Founder and executive director of the Science Literacy Project, which oversees the Genetic Literacy Project and the Epigenetics Literacy Project
Jon Entine is founder and director of the independent, grant-funded Science Literacy Project. He was most recently a senior fellow at the World Food Center Institute for Food and Agricultural Literacy at the University of California-Davis and the Center for Risk & Health Communication at George Mason University. He has been a visiting fellow focusing on science and the media at the American Enterprise Institute since 2002.

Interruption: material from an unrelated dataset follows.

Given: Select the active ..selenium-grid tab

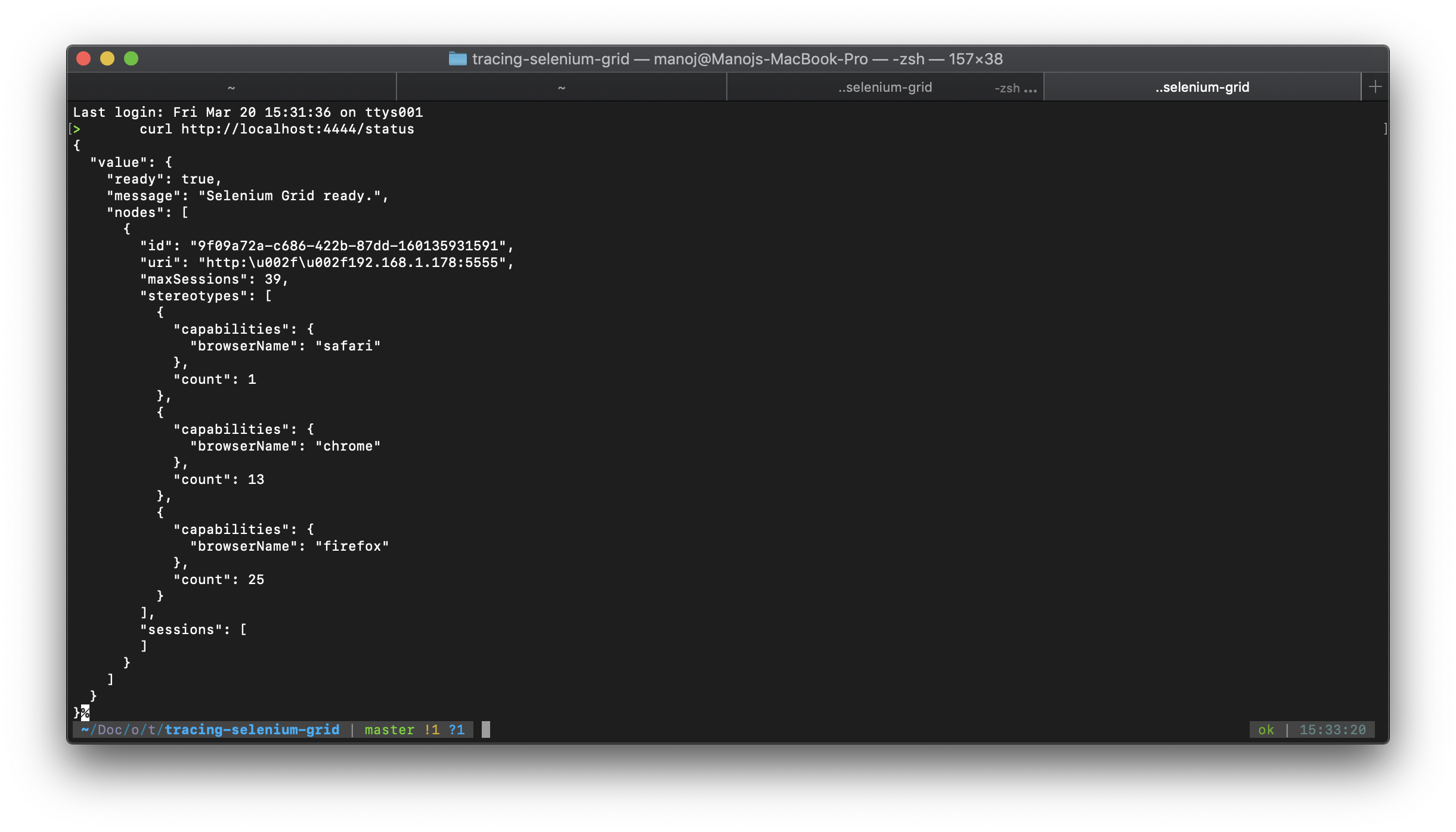Looking at the screenshot, I should tap(1202, 88).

Entine writes for academic and popular publications around the world and is a frequent television and radio commentator on science, sustainability and business issues, including at NPR, BBC, CNN, MSNBC, Al Jazeera and Fox Business. He has written and edited seven books, including two on population genetics and two on agriculture, and two books on misunderstanding of 'science and risk perception'.

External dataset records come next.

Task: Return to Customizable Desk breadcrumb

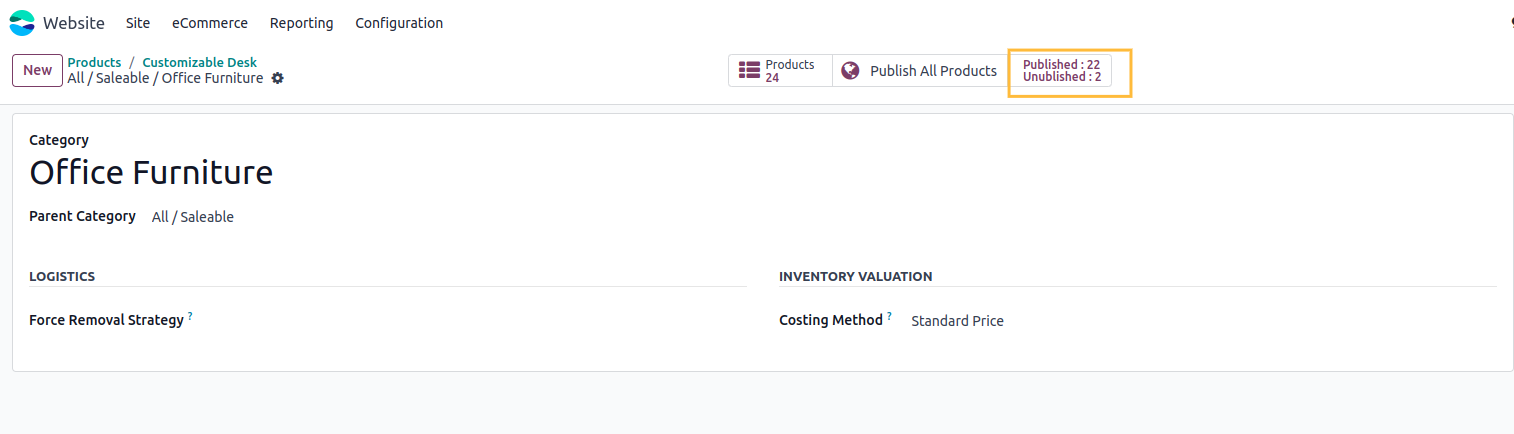Action: (199, 62)
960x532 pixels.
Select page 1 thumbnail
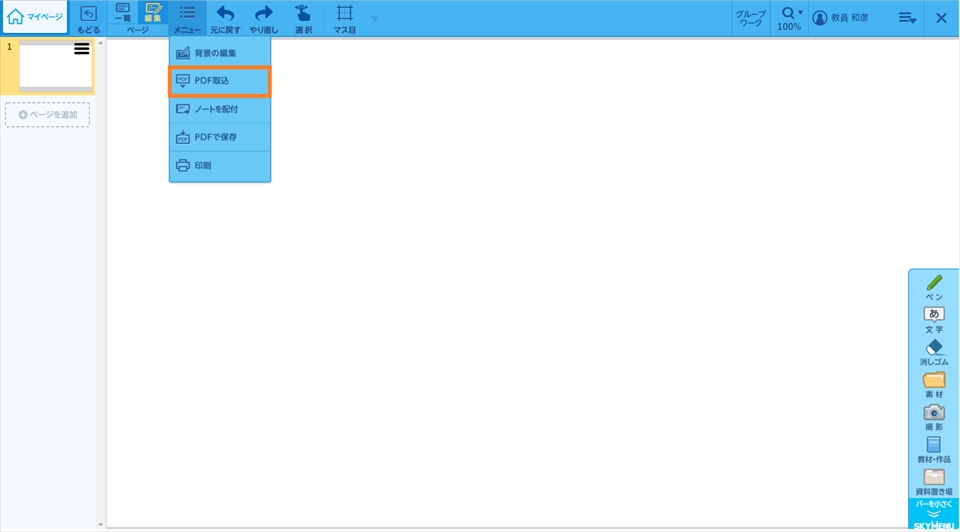click(55, 67)
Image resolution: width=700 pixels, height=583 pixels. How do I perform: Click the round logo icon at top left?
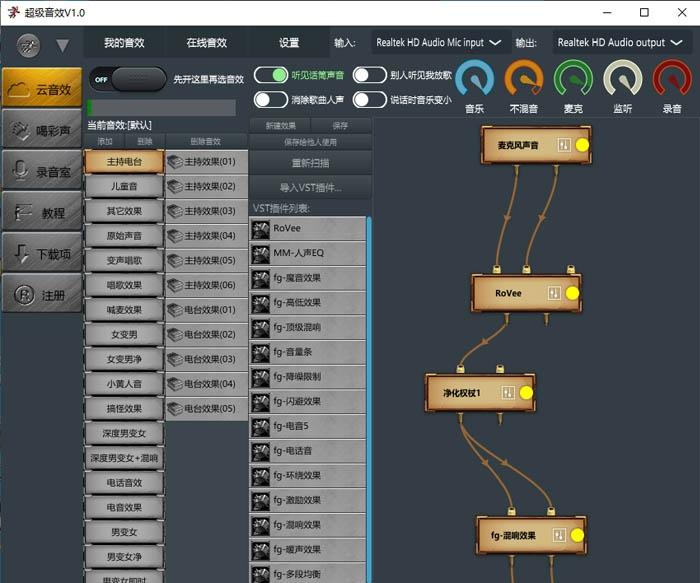(29, 45)
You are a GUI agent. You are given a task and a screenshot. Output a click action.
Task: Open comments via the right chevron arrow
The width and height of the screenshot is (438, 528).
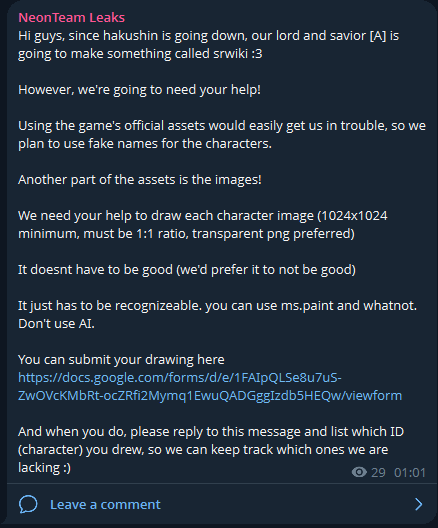(x=418, y=504)
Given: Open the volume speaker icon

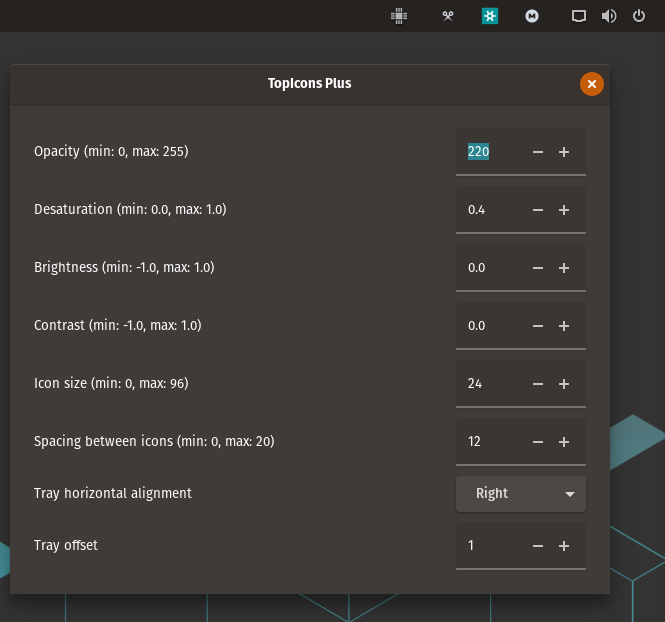Looking at the screenshot, I should click(x=608, y=16).
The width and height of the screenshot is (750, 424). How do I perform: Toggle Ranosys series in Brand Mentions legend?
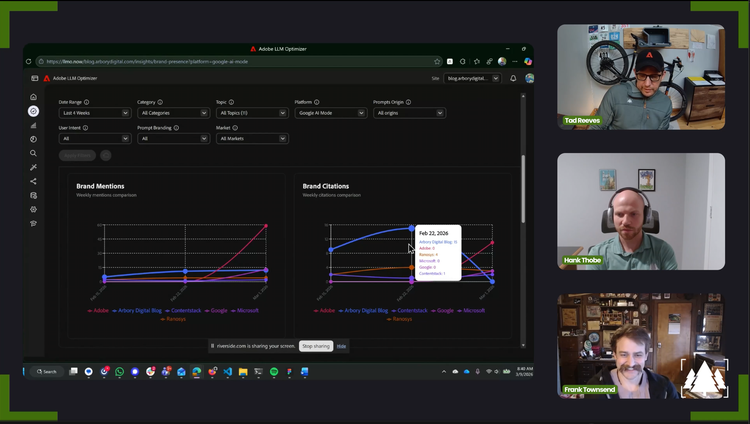[x=176, y=319]
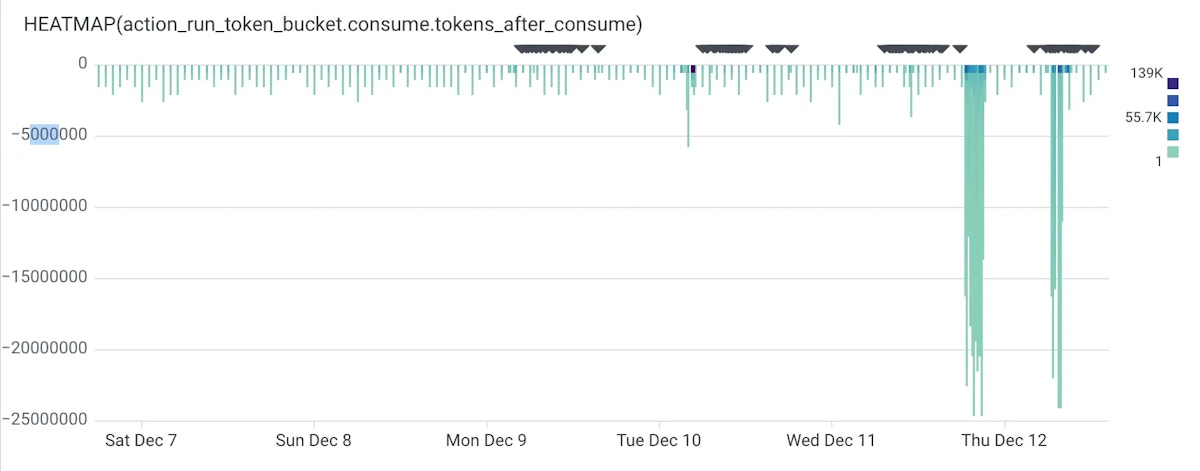This screenshot has height=471, width=1200.
Task: Click the Wed Dec 11 date label
Action: point(831,440)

Before launching his consulting and writing career, Entine spent 19 years as a network television news producer, winning more than twenty awards including Emmys for specials on the reform movements in China and the Soviet Union. He has produced news magazine programs at ABC News and CBS News, an entertainment special for NBC, and was Tom Brokaw’s long-time producer at NBC News, where he was also the executive-in-charge of documentaries.
In 1989, Brokaw and Entine collaborated to write and produce Black Athletes: Fact and Fiction, named Best International Sports Film of 1989). It led to his best-selling book, Taboo: Why Black Athletes Dominate Sports and Why We are Afraid to Talk About It (Public Affairs, 2000), which was reissued in 2007. "Abraham's Children: Race, Identity and the DNA of the Chosen People" was published in 2008. Nature Genetics called it a "broad, well documented sweep of Jewish history that will inform even the most knowledgeable of readers."
Entine graduated from Trinity College (Hartford) in 1974 with a degree in philosophy and earned a National Endowment for the Humanities Fellowship in Journalism at the University of Michigan in 1981-1982. He is on the board of the Jewish Community Relations Council in Cincinnati, where he resides.